FindLaw
- Company type: Legal
- Headquarters: El Segundo, CA
- Owner: Internet Brands
- Founders: Stacy Stern Martin Roscheisen Tim Stanley
- Website: www.findlaw.com
- Commercial: Yes
- Launched: December 13, 1995

= FindLaw =

Online provider of legal information

FindLaw is a business of Internet Brands that provides online legal information in the form of state laws, case law and codes, legal blogs and articles, a lawyer directory, DIY legal services and products, and other legal resources. It also provides online marketing services for law firms.

Founded in 1995 by Stacy Stern, Martin Roscheisen, and Tim Stanley, the company was acquired by Thomson West five years later. Then, in December 2024, MH Sub I, LLC (also known as Internet Brands) completed the purchase of Findlaw.

==Background==
FindLaw.com began in Silicon Valley when its founders compiled a list of attorney resources for a group of law librarians in Northern California. Based on the positive sentiment from the librarians, the founders decided to publish this information as a public legal resource on the domain FindLaw.com.

Though there was a formal launch of FindLaw.com on January 9, 1996, the domain was first registered December 13. 1995. The website soon offered a wide array of legal content and resources for both attorneys and consumers, including a lawyer directory, an online career center and message boards like the famous "Greedy Associates" which exists today on the FindLaw.com website as a popular blog.

== History ==
=== 1995–2001: early years ===
In 1995, two attorneys compiled a list of lawyer resources for a group of California law librarians and then published that list online. The attorneys registered the domain findlaw.com on December 13, 1995. They had an official public launch of the website in January 1996. By June 1996, there was an interactive online continuing legal education course offering. The following year saw the launch of LegalMinds, followed the year after by JusticeMail (sunsetted in 2021).

FindLaw.com won gold medals for best legal website in 1997, 1998, and 1999.

By the end of 1999, FindLaw had both acquired LawyerMarketing.com to launch FindLaw Lawyer Marketing and made available free access to legal briefs. In 1999 it also launched its FirmSite service, providing website design and content services for attorneys.

In the start of 2000, FindLaw created partnerships with The New York Times, The Washington Post, CNN Interactive, EarthLink, Quicken, USA Today, and other media for sharing content.

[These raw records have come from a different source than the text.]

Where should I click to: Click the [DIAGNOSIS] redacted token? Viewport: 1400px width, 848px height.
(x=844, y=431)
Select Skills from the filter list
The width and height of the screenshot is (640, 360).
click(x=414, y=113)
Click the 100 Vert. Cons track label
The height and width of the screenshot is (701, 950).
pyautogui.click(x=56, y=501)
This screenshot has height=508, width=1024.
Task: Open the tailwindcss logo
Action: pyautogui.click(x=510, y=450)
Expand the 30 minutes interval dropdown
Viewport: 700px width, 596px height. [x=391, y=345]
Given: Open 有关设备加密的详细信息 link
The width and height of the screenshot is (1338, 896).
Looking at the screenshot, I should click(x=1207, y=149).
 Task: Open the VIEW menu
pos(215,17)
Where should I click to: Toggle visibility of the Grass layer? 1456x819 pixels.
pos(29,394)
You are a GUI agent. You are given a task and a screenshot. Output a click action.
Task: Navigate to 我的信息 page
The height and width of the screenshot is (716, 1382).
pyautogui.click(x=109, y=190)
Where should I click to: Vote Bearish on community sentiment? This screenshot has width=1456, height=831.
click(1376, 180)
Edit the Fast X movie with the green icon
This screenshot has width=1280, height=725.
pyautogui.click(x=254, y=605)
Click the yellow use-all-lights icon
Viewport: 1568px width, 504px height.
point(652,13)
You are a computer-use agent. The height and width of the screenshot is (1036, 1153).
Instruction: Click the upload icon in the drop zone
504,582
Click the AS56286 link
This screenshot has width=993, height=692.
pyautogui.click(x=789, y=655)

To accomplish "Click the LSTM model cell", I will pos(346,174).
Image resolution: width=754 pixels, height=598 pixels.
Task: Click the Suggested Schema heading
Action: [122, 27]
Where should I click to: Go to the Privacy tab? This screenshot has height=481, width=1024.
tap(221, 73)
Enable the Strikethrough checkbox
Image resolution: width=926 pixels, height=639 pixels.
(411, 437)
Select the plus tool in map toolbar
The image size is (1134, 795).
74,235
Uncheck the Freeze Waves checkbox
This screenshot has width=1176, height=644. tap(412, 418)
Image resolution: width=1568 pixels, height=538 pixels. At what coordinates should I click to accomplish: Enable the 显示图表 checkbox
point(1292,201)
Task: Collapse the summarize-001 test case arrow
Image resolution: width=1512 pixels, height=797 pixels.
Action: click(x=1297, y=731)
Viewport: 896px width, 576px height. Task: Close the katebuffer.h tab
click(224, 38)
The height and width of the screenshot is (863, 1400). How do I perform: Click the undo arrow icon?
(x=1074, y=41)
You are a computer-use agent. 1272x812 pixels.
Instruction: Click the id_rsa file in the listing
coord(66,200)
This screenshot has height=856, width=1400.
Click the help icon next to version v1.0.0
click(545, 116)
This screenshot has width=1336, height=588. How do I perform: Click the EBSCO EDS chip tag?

By midyear of 2000, FindLaw offered the first legal portal to support personalization through "My FindLaw". By October of the same year, FindLaw launched an extensive and comprehensive lawyers and law firm directory for the entire United States.

=== 2002–present: growth under Thomson Reuters ===
In 2001, Thomson West (formerly West Publishing company, currently Thomson Reuters) acquired FindLaw.

FindLaw surpassed $100 million in yearly revenue in 2007, and $200 million in 2012.

It launched Web Advantage and video services in 2008. In 2009, FindLaw expanded internationally by acquiring Contract Law in the UK (divested in 2012). It began providing website services to international law firms the following year.

Between 2010 and 2013, FindLaw significantly increased its footprint in the online legal network and directory space by acquiring SuperLawyers (2010), a business that recognizes the top attorneys in the U.S., and LawInfo.com (2013). The LawInfo acquisition included Abogado.com, a Spanish language website that provides legal information and a lawyer directory to Spanish speakers in the U.S.

Also in 2010, FindLaw provided a blog option to its website clients. The posts were later promoted on Facebook when FindLaw launched social media services (2015).

FindLaw debuted do-it-yourself estate planning and business formation services in 2022, allowing consumers to create simple estate plans and form simple business entities.

In October 2024, Thomson Reuters sold FindLaw to Internet Brands.

== Products and services of FindLaw.com ==
The website FindLaw.com includes extensive legal information presented in the form of U.S. case law found on caselaw.findlaw.com, and in comprehensive review like in the case of Tinker v. Des Moines School District (1969) that helped define first amendment rights of students in the United States. FindLaw.com also presents state and federal statutes like in the legal summary of California Marijuana Laws that details the legality of possession and use of cannabis in the state of California. U.S. codes are published on codes.findlaw.com and present common codes like New York's consolidated laws for labor laws. FindLaw.com also offers legal articles and blogs on a wide range of historical and new legal cases and codes like the 2022 overturn of Roe v Wade.

The website FindLaw.com also includes a free attorney directory on lawyers.findlaw.com that allows consumers to browse and select lawyers by their geographical location and practice areas of the law.

The website FindLaw.com also offers DIY services and products for consumers in need of legal assistance.

The company also published the magazine Writ, whose contributors (mostly legal academics) argued, explained, and debated legal matters of topical interest.